How a Traveling Nurse Company Operates
A placement agency in the nursing field is sitting pretty. The nursing profession has what seems like a permanent shortage of active members and many health institutions are chronically understaffed. Staffing levels for nursing has become a major national issue, with legislation being introduced and passing at the state level, establishing minimums for nurse staffing. So an agency that is in the business of placing qualified nurses is trading in a valuable commodity.
As a result, you don’t have to look too far into the industry to find traveling nurse companies that make lots of glamorous promises to certified nurses who will agree to contract with them. $500 and $1,000 bonuses for each contract signed are an example of the enticements that can be commonly found. Companies working with a reward system like that may be asking nurses to contract with the company for a set period of time, allowing the traveling nurse company to commit to multiple placements.
The Nurse and the Traveling Nurse Company
More typical, however, is the arrangement wherein a nurse contracts with an agency on a per-placement basis. The RN may be held on the traveling nurse company roster; however there is no commitment beyond a current placement other than to consider future offers.

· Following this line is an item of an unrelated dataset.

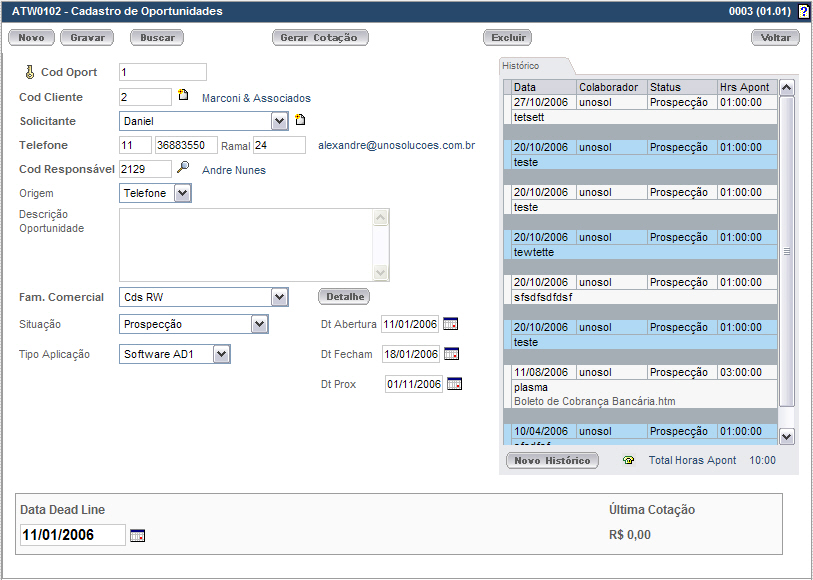Click the magnifier next to Cod Responsável
The width and height of the screenshot is (813, 580).
coord(183,168)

There are a number of good reasons to work through an agency, if you are a travel nurse. The contract negotiations can be left to the company staff. The RN can set parameters: geographic area, a minimum salary, type of work setting and so forth. Traveling nurse companies have contacts with multiple sources for job placement and have a vested interest in maintaining those relationships. The nurse can leave the job search process to the agency.
Traveling nurses pay some portion of their salary to the company. Often, that loss is balanced by other perks that the traveling nurse company may negotiate for their RN such as a housing allowance, health insurance and so forth. Short term placements are usually paid at a premium rate anyway, so the net to the traveling nurse may be near or equal to a good rate of pay for registered nurses in the area. With housing costs covered, the nurse and the traveling nurse company have done well and the healthcare facility has gotten past another staffing crisis.